Il y a environ 20 jours, la sentence d’amputation pour deux frères de la prison centrale d’Oroumieh a été exécutée, ce qui a encore renforcé notre terreur. Depuis cet événement, nous n’avons pas pu dormir ni manger en attendant l’exécution de nos propres peines. Malgré les multiples appels au chef de la 8e Direction générale des poursuites pénales et les demandes de clémence, on nous a informés que nos peines sont à l’étape finale et seront exécutées dans un délai de deux mois.

Bien que nous ayons soumis à plusieurs reprises des lettres de repentance et demandé l’amnistie, tous nos appels ont été rejetés. Les autorités nous ont dit que c’était une punition divine prescrite par la loi islamique. Cependant, nous demandons : si la loi islamique met l’accent sur le châtiment divin, ne met-elle pas également l’accent sur le pardon divin?

La miséricorde et le pardon de Dieu sont fréquemment mentionnés dans le Coran. En tant que musulmans qui se sont repentis après neuf ans de prison, nous attendons d’être traités avec compassion et de voir notre repentance acceptée. Nous sommes plutôt confrontés à des efforts incessants pour mettre en œuvre cette sentence cruelle.

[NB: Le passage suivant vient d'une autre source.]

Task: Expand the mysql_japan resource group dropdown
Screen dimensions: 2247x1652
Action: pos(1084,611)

Nous appelons instamment les organisations de défense des droits humains et les Nations Unies à intervenir et à mettre fin à l’application de cette peine inhumaine d’amputation. Si elle est mise en œuvre, elle mettra fin à tout espoir de retour à une vie normale et nous laissera sans raison de vivre. »

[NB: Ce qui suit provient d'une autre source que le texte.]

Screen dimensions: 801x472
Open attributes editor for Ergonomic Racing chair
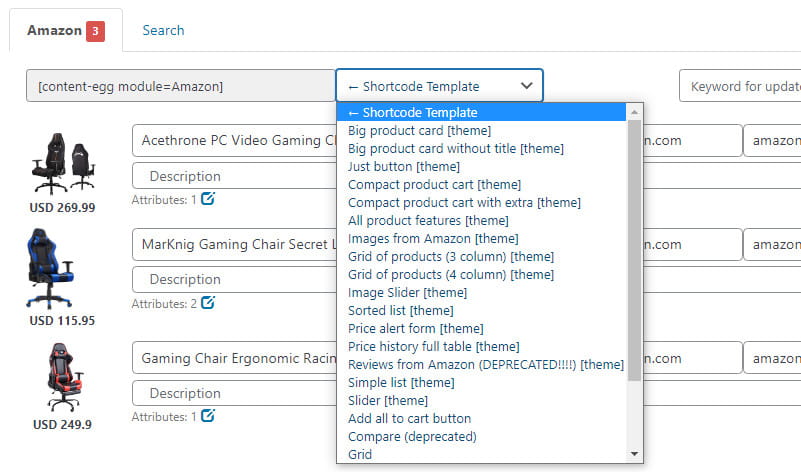[208, 416]
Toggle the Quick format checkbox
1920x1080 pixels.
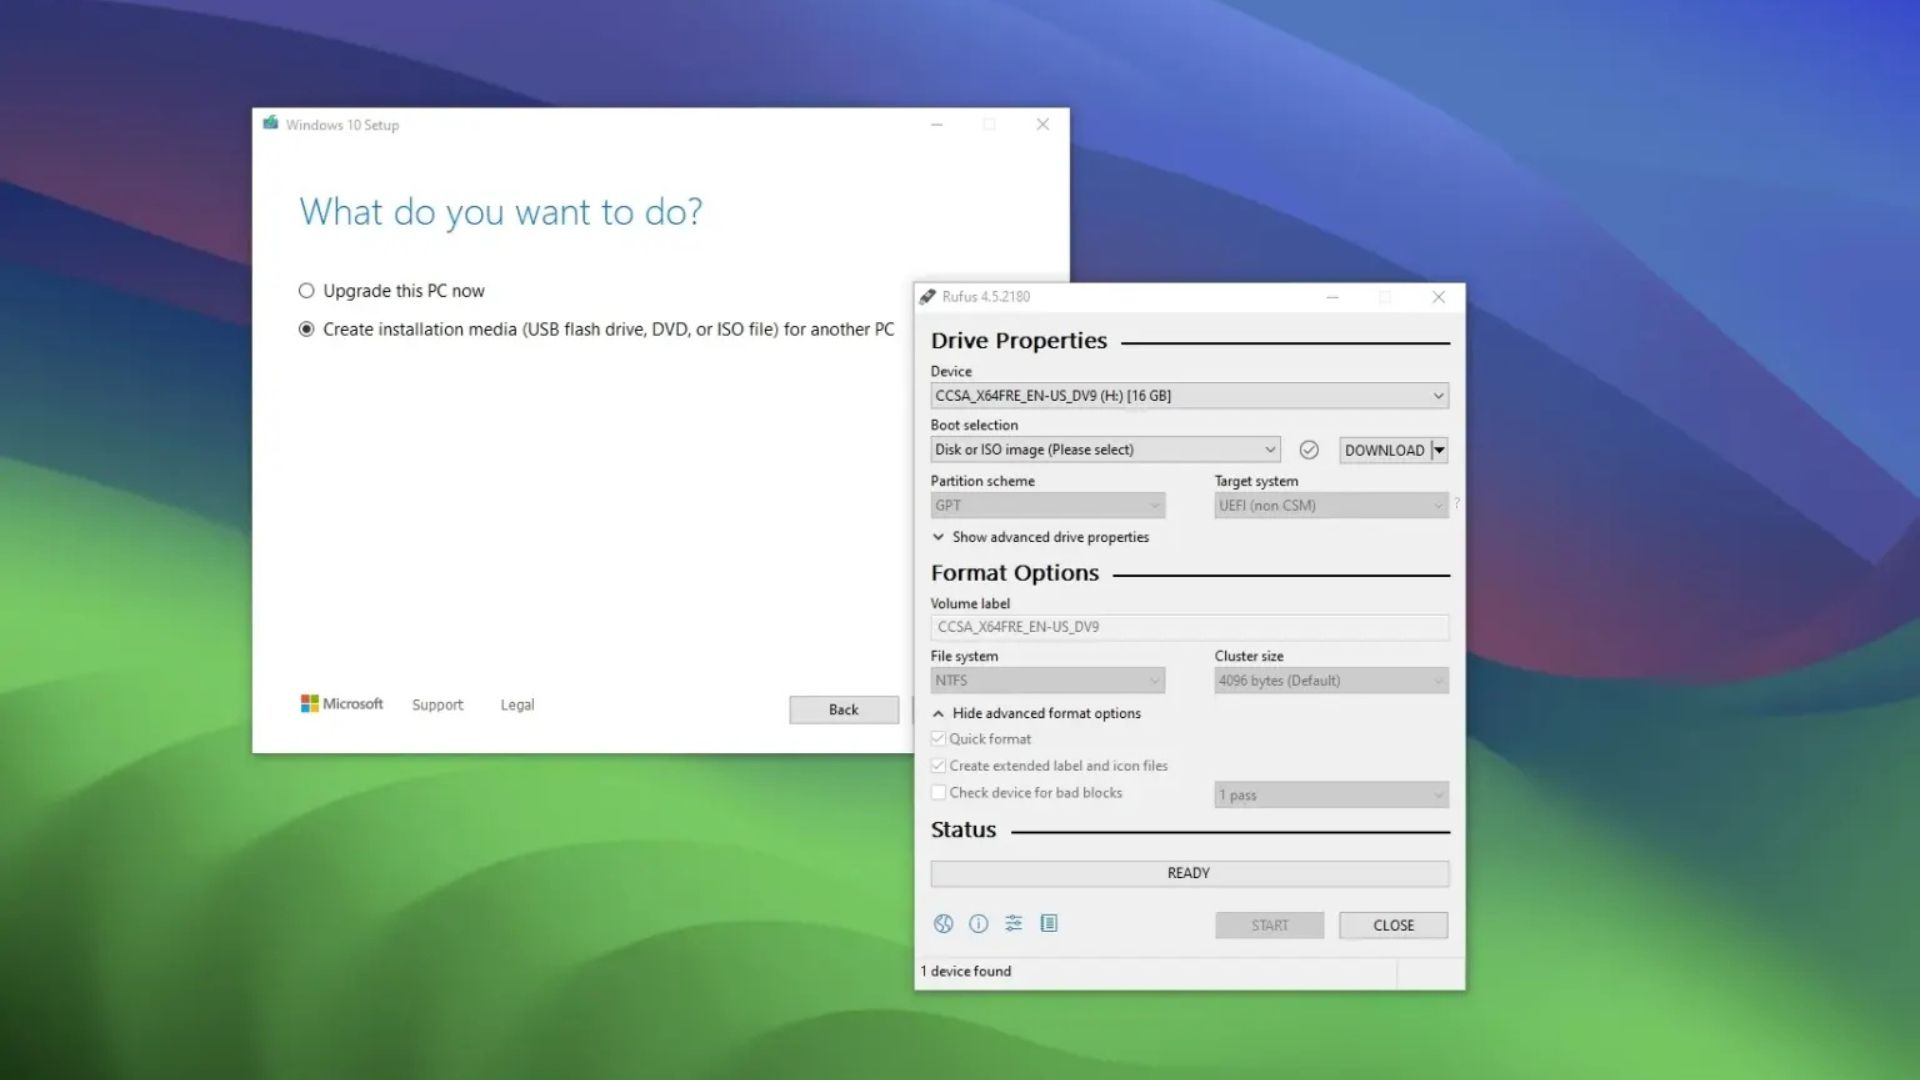pos(938,738)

La corruption systémique et la pauvreté comme causes profondes

L’application de ces sanctions, comme l’amputation, se fait dans un contexte de corruption endémique parmi les élites dirigeantes iraniennes, qui ont détourné des milliards de fonds publics. Ce pillage généralisé a exacerbé la pauvreté et ses conséquences sociales connexes, y compris le vol, la violence et l’exploitation. Les prisonniers et autres personnes du système pénal iranien sont parmi les premières victimes de la mauvaise gestion systémique et de l’exploitation qui ont aggravé les difficultés économiques dans tout le pays.

Les organisations de défense des droits humains sont invitées à agir rapidement pour empêcher l’exécution de ces peines, qui constituent une violation flagrante des normes internationales en matière de droits humains.